» **Assigned task**: The records that follow are to be repeated without alteration.

» **Records provided**:
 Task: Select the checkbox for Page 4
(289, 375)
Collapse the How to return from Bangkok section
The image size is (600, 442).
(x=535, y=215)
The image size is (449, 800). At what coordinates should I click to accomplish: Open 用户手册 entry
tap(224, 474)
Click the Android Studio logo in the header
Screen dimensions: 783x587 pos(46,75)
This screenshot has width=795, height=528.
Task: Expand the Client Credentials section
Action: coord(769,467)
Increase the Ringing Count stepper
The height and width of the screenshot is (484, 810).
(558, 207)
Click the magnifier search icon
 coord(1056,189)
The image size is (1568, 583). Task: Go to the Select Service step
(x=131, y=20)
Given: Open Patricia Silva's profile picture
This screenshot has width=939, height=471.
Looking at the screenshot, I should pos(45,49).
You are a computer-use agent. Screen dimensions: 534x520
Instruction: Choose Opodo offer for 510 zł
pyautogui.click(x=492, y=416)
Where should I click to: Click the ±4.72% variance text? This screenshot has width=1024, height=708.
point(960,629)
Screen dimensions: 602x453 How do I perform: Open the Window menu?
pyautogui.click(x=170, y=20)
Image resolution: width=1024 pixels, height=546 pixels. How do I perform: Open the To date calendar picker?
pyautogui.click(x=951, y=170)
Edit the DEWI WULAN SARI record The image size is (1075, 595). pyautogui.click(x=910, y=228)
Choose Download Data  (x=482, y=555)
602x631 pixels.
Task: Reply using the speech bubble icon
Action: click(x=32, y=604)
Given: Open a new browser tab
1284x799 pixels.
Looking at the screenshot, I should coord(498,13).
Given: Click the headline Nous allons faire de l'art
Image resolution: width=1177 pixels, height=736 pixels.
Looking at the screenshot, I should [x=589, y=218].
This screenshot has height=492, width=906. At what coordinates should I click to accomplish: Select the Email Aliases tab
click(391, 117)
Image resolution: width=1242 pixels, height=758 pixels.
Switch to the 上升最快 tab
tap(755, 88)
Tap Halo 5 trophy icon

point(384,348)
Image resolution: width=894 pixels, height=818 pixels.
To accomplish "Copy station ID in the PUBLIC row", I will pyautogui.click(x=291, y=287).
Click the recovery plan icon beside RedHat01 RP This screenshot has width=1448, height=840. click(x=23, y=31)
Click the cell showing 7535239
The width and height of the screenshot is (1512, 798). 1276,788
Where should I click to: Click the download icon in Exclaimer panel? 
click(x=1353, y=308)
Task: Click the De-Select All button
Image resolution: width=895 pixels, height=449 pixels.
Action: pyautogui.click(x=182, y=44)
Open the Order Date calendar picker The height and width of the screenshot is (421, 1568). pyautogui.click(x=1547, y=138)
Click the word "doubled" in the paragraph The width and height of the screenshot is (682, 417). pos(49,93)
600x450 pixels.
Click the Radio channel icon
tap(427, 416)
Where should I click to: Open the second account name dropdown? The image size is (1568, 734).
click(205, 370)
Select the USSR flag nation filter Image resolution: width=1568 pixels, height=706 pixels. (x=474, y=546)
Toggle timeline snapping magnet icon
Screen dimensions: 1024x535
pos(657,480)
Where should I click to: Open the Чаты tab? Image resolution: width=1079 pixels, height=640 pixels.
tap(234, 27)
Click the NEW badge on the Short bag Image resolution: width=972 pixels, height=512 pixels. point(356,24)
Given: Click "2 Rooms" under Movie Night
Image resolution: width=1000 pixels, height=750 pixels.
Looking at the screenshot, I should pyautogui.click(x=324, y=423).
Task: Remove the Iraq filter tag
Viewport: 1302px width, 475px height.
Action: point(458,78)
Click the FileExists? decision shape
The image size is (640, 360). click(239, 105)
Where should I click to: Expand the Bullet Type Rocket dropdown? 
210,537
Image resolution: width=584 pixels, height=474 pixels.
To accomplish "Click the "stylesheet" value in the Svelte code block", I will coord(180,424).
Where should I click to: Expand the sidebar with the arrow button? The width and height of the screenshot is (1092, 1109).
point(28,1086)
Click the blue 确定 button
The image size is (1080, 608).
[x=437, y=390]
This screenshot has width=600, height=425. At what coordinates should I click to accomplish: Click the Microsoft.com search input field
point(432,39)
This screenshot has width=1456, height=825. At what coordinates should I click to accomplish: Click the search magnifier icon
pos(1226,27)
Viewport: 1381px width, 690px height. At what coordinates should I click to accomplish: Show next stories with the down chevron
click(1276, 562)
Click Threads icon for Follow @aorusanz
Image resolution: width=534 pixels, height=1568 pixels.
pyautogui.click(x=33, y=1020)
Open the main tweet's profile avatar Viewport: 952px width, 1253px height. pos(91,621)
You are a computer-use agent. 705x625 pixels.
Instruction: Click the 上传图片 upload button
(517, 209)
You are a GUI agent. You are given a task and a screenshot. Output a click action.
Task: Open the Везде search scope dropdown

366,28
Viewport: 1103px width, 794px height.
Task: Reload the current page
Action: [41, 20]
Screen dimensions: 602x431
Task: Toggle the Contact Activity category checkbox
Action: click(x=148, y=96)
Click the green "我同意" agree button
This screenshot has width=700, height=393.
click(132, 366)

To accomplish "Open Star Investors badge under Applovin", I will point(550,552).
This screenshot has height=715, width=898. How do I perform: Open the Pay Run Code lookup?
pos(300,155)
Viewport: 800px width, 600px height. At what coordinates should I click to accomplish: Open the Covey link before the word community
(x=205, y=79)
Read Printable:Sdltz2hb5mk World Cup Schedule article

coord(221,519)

» **Answer area**:
 Task: Select the checkbox for Page 4
(289, 375)
Collapse the How to return from Bangkok section
The image size is (600, 442).
(x=535, y=215)
The image size is (449, 800). At what coordinates should I click to accomplish: Open 用户手册 entry
tap(224, 474)
Click the Android Studio logo in the header
Screen dimensions: 783x587 pos(46,75)
This screenshot has width=795, height=528.
Task: Expand the Client Credentials section
Action: coord(769,467)
Increase the Ringing Count stepper
The height and width of the screenshot is (484, 810).
(558, 207)
Click the magnifier search icon
 coord(1056,189)
The image size is (1568, 583). Task: Go to the Select Service step
(x=131, y=20)
Given: Open Patricia Silva's profile picture
This screenshot has width=939, height=471.
Looking at the screenshot, I should pos(45,49).
You are a computer-use agent. Screen dimensions: 534x520
Instruction: Choose Opodo offer for 510 zł
pyautogui.click(x=492, y=416)
Where should I click to: Click the ±4.72% variance text? This screenshot has width=1024, height=708.
point(960,629)
Screen dimensions: 602x453 How do I perform: Open the Window menu?
pyautogui.click(x=170, y=20)
Image resolution: width=1024 pixels, height=546 pixels. How do I perform: Open the To date calendar picker?
pyautogui.click(x=951, y=170)
Edit the DEWI WULAN SARI record The image size is (1075, 595). pyautogui.click(x=910, y=228)
Choose Download Data  (x=482, y=555)
602x631 pixels.
Task: Reply using the speech bubble icon
Action: click(x=32, y=604)
Given: Open a new browser tab
1284x799 pixels.
Looking at the screenshot, I should coord(498,13).
Given: Click the headline Nous allons faire de l'art
Image resolution: width=1177 pixels, height=736 pixels.
Looking at the screenshot, I should [x=589, y=218].
This screenshot has height=492, width=906. At what coordinates should I click to accomplish: Select the Email Aliases tab
click(391, 117)
Image resolution: width=1242 pixels, height=758 pixels.
Switch to the 上升最快 tab
tap(755, 88)
Tap Halo 5 trophy icon

point(384,348)
Image resolution: width=894 pixels, height=818 pixels.
To accomplish "Copy station ID in the PUBLIC row", I will pyautogui.click(x=291, y=287).
Click the recovery plan icon beside RedHat01 RP This screenshot has width=1448, height=840. click(x=23, y=31)
Click the cell showing 7535239
The width and height of the screenshot is (1512, 798). 1276,788
Where should I click to: Click the download icon in Exclaimer panel? 
click(x=1353, y=308)
Task: Click the De-Select All button
Image resolution: width=895 pixels, height=449 pixels.
Action: pyautogui.click(x=182, y=44)
Open the Order Date calendar picker The height and width of the screenshot is (421, 1568). pyautogui.click(x=1547, y=138)
Click the word "doubled" in the paragraph The width and height of the screenshot is (682, 417). pos(49,93)
600x450 pixels.
Click the Radio channel icon
tap(427, 416)
Where should I click to: Open the second account name dropdown? The image size is (1568, 734).
click(205, 370)
Select the USSR flag nation filter Image resolution: width=1568 pixels, height=706 pixels. (x=474, y=546)
Toggle timeline snapping magnet icon
Screen dimensions: 1024x535
pos(657,480)
Where should I click to: Open the Чаты tab? Image resolution: width=1079 pixels, height=640 pixels.
tap(234, 27)
Click the NEW badge on the Short bag Image resolution: width=972 pixels, height=512 pixels. point(356,24)
Given: Click "2 Rooms" under Movie Night
Image resolution: width=1000 pixels, height=750 pixels.
Looking at the screenshot, I should pyautogui.click(x=324, y=423).
Task: Remove the Iraq filter tag
Viewport: 1302px width, 475px height.
Action: point(458,78)
Click the FileExists? decision shape
The image size is (640, 360). click(239, 105)
Where should I click to: Expand the Bullet Type Rocket dropdown? 
210,537
Image resolution: width=584 pixels, height=474 pixels.
To accomplish "Click the "stylesheet" value in the Svelte code block", I will coord(180,424).
Where should I click to: Expand the sidebar with the arrow button? The width and height of the screenshot is (1092, 1109).
point(28,1086)
Click the blue 确定 button
The image size is (1080, 608).
[x=437, y=390]
This screenshot has width=600, height=425. At what coordinates should I click to accomplish: Click the Microsoft.com search input field
point(432,39)
This screenshot has width=1456, height=825. At what coordinates should I click to accomplish: Click the search magnifier icon
pos(1226,27)
Viewport: 1381px width, 690px height. At what coordinates should I click to accomplish: Show next stories with the down chevron
click(1276, 562)
Click Threads icon for Follow @aorusanz
Image resolution: width=534 pixels, height=1568 pixels.
pyautogui.click(x=33, y=1020)
Open the main tweet's profile avatar Viewport: 952px width, 1253px height. pos(91,621)
You are a computer-use agent. 705x625 pixels.
Instruction: Click the 上传图片 upload button
(517, 209)
You are a GUI agent. You are given a task and a screenshot. Output a click action.
Task: Open the Везде search scope dropdown

366,28
Viewport: 1103px width, 794px height.
Task: Reload the current page
Action: [41, 20]
Screen dimensions: 602x431
Task: Toggle the Contact Activity category checkbox
Action: click(x=148, y=96)
Click the green "我同意" agree button
This screenshot has width=700, height=393.
click(132, 366)

To accomplish "Open Star Investors badge under Applovin", I will point(550,552).
This screenshot has height=715, width=898. How do I perform: Open the Pay Run Code lookup?
pos(300,155)
Viewport: 800px width, 600px height. At what coordinates should I click to accomplish: Open the Covey link before the word community
(x=205, y=79)
Read Printable:Sdltz2hb5mk World Cup Schedule article

coord(221,519)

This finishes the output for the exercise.